What is your Leadership Journey Project and why did you choose it?

My leadership project is about examining unintended and unconscious biases in the pathways for advancement and promotion for LMIC staff into regional and global positions and ensuring those biases are addressed with more responsive systems, processes, and tools.  I hypothesize that there is room for improvement in creating more equitable and transparent merit-based promotion cultures within implementing partner organizations.

What has surprised you about the WomenLift Health Leadership Journey experience?

The genuine and authentic focus on DE&I and intersectionality in leadership.  Some of the conversations and experiences shared are messy, raw and real.  They can be uncomfortable and yet there is a real comradery within the group that goes beyond professional connection.  One former WLH cohort member described it as finding her tribe and I couldn’t agree more.

How can we ensure that we are centering women and girls in health?
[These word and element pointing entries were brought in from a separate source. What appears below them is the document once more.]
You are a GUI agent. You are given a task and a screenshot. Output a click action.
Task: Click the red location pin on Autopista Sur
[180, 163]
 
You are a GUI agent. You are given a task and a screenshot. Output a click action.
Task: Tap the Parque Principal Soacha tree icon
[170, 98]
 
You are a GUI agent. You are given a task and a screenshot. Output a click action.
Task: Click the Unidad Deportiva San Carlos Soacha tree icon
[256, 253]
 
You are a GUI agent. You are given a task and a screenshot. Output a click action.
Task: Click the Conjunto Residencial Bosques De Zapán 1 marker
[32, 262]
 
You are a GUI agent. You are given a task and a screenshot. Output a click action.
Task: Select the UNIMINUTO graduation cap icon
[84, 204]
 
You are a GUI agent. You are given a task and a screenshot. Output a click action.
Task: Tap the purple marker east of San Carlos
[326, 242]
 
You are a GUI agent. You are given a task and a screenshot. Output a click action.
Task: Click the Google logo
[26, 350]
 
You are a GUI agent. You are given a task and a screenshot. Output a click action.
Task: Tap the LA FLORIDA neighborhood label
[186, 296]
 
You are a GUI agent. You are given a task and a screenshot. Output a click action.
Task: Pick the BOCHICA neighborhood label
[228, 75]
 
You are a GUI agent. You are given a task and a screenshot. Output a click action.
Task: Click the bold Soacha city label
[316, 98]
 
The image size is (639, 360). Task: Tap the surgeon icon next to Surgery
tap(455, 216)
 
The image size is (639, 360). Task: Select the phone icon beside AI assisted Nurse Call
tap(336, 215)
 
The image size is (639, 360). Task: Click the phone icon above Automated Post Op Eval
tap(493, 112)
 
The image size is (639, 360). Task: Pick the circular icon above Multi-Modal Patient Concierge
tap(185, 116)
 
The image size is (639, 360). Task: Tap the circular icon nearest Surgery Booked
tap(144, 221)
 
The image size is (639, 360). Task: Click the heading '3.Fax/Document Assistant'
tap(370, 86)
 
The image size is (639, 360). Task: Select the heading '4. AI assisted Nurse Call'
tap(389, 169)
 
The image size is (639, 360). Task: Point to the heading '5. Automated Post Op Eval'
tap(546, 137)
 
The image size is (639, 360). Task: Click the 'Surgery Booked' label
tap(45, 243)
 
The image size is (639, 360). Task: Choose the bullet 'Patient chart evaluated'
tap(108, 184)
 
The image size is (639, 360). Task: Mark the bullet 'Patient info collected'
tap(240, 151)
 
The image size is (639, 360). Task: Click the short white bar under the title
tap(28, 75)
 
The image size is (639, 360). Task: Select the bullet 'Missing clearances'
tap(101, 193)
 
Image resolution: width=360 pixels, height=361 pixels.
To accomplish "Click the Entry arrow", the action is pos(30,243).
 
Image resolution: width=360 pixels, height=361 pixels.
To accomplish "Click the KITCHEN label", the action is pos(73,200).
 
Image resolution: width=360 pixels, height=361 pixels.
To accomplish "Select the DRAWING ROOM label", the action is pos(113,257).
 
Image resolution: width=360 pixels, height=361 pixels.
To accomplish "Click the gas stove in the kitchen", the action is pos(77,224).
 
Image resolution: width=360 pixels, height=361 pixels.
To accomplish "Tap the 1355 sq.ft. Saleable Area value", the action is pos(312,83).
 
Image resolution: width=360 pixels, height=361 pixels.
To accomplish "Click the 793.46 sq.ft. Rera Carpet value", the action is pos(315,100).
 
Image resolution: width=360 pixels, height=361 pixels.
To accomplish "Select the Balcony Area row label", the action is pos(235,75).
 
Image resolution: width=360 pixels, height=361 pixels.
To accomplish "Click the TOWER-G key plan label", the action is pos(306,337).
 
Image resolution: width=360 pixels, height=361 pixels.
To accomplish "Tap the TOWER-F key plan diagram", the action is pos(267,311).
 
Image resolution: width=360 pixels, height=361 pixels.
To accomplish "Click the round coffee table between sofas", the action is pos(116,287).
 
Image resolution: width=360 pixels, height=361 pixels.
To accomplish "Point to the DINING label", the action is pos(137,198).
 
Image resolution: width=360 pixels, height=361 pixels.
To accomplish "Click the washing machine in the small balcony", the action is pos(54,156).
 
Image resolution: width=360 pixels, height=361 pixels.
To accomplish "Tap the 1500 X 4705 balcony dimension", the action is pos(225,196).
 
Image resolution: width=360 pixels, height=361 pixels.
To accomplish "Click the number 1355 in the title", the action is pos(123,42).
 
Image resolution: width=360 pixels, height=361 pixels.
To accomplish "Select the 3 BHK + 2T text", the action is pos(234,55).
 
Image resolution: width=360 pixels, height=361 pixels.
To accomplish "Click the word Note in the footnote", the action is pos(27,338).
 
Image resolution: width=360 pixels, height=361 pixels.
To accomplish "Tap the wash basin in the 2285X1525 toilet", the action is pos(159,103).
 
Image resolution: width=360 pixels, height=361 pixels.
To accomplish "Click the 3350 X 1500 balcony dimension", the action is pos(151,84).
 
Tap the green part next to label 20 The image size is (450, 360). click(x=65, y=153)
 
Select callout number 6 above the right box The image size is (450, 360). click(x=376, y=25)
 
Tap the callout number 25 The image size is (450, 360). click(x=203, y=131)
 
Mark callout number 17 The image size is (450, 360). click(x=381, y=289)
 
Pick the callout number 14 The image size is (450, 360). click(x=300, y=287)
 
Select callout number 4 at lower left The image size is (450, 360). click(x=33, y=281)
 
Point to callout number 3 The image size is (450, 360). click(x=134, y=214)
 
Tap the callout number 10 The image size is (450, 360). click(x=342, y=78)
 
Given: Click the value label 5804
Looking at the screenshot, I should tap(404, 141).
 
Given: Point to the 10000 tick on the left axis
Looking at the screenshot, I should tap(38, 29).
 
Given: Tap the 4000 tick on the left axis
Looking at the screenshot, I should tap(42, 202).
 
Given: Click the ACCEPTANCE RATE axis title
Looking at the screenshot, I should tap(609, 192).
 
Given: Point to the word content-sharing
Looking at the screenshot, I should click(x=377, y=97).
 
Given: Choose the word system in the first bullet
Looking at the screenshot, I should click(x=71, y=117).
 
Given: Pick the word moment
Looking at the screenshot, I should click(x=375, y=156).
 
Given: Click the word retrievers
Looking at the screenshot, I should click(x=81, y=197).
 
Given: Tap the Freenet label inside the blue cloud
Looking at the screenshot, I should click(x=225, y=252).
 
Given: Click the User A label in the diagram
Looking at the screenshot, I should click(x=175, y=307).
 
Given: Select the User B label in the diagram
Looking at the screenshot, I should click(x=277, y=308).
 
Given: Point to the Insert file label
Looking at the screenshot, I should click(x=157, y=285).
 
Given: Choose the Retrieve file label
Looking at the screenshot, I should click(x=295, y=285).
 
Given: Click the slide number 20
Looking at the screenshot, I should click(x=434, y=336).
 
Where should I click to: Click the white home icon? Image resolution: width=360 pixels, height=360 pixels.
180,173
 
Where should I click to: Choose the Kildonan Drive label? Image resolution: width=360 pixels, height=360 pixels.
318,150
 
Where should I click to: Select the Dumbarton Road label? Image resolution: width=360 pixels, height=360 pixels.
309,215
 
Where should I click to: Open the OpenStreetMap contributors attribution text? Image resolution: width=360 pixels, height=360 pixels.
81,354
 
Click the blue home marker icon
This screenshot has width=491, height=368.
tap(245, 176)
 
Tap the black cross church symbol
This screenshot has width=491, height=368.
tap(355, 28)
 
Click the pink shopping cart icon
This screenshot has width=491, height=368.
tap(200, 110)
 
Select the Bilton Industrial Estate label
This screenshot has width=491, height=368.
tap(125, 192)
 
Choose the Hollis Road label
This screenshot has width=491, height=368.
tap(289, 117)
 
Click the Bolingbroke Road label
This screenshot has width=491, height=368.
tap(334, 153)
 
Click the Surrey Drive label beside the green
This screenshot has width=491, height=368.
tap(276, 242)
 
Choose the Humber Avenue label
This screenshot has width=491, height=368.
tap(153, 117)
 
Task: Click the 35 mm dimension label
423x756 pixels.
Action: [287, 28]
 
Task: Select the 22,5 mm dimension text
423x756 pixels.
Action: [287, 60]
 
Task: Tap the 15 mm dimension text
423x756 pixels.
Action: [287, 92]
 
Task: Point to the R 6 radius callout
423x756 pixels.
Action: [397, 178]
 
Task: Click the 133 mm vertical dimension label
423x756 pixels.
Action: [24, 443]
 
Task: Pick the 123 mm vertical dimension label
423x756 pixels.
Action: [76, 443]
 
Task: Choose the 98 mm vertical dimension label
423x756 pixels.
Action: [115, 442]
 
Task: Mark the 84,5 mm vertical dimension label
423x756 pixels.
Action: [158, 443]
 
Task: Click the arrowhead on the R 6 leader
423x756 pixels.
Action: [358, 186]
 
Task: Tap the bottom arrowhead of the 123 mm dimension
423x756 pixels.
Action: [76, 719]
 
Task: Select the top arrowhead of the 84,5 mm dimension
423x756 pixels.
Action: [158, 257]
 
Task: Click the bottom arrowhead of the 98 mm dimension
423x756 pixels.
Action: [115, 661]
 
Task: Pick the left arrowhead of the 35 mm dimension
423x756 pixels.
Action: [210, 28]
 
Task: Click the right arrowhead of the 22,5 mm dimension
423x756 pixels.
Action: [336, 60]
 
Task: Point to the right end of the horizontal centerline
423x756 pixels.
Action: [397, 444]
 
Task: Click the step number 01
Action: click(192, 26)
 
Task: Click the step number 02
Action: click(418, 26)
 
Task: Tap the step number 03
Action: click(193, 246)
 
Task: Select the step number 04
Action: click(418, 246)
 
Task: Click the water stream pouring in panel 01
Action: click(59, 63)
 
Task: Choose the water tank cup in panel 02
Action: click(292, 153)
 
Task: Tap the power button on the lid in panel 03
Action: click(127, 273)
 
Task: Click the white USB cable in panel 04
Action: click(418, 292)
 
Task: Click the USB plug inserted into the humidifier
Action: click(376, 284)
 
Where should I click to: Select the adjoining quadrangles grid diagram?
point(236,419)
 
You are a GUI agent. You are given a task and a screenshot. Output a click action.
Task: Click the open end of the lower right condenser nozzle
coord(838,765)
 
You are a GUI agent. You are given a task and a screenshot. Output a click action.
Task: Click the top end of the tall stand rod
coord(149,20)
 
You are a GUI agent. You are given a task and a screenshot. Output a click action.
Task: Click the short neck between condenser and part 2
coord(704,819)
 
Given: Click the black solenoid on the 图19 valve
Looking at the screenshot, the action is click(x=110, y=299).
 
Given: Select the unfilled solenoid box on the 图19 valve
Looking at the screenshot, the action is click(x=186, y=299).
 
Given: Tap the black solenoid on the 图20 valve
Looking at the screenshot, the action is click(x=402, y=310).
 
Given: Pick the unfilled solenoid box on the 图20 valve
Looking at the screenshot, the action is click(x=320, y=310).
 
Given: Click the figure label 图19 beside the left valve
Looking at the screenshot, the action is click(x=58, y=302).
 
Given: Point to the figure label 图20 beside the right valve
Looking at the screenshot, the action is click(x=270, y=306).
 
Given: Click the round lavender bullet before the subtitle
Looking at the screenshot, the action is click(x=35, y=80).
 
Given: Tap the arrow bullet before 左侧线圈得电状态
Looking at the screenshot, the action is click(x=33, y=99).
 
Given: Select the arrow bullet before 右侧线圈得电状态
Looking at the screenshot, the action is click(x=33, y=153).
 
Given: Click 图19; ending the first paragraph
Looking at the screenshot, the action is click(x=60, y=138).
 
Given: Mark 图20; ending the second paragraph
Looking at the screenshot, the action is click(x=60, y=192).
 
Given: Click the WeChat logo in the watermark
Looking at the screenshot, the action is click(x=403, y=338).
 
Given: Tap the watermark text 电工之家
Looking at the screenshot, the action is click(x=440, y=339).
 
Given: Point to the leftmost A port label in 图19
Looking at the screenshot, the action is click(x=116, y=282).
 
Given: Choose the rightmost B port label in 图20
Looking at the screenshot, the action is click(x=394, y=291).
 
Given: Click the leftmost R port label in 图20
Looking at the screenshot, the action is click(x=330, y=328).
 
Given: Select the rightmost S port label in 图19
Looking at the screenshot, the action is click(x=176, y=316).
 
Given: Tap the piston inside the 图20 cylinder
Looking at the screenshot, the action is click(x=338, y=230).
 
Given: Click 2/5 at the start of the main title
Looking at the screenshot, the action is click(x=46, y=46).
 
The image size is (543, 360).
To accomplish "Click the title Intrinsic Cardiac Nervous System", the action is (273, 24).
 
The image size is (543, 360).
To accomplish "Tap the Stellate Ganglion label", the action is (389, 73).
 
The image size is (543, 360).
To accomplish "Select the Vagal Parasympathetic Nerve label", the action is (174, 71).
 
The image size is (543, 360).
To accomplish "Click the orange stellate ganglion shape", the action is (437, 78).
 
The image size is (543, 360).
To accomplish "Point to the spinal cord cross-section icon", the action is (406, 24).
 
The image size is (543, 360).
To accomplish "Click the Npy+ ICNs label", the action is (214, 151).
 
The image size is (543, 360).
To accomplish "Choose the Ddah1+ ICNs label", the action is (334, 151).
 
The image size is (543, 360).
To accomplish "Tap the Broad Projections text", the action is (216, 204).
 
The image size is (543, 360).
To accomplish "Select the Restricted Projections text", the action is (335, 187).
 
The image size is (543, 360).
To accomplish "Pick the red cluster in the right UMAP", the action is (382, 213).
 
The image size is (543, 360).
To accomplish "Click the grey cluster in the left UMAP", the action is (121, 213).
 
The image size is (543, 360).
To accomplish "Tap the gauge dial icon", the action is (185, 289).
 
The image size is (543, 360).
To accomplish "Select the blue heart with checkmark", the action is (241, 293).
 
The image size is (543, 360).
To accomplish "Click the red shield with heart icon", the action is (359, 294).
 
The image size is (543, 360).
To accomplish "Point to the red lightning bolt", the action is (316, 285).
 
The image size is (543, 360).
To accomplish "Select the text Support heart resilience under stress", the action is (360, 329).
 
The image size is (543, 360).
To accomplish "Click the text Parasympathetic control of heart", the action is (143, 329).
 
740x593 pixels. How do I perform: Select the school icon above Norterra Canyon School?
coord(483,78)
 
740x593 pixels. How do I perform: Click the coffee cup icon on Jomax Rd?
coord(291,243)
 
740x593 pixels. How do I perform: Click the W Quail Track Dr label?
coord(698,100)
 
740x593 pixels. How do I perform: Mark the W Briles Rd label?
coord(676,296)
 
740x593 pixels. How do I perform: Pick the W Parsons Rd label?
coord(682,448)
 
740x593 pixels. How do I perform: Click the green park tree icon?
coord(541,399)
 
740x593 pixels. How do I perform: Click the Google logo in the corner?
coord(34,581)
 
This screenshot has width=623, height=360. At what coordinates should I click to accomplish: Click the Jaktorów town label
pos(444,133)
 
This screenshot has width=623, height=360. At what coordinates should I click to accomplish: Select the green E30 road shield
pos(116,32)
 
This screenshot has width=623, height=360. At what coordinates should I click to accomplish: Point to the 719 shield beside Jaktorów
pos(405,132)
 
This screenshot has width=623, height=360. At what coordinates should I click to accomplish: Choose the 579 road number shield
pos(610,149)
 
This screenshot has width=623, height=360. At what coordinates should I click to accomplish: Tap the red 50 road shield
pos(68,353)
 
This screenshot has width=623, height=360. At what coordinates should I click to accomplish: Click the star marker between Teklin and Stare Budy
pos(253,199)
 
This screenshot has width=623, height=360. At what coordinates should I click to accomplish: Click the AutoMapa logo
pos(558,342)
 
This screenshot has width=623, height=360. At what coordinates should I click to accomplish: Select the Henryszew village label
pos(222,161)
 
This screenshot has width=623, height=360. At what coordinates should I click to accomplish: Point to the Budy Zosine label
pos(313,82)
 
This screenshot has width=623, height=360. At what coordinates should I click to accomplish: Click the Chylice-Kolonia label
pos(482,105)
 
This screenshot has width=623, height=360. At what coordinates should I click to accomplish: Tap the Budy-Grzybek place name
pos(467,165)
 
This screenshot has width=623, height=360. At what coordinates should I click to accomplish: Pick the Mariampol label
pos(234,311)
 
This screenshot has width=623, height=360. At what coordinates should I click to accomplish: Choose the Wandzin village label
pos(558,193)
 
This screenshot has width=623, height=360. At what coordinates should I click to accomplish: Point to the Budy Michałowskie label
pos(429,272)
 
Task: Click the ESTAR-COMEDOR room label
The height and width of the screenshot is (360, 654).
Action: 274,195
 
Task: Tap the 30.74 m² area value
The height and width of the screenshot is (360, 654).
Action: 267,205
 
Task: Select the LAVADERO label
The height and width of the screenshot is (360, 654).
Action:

By continuing to demand equality and advocating for professional pathways that are responsive to how women perform and want to advance in the workplace.  I sense coming fatigue with women’s demands for equality on the heels of ‘Me too’ and other very challenging and uncomfortable conversations.  But we cannot back down.

Who inspires you? 

All women across the globe who use their voice and their behaviors to be heard, even when attempts to silence our voices are overwhelming. Women have such an important and unique perspective and we owe it to the world to continuously offer and share it.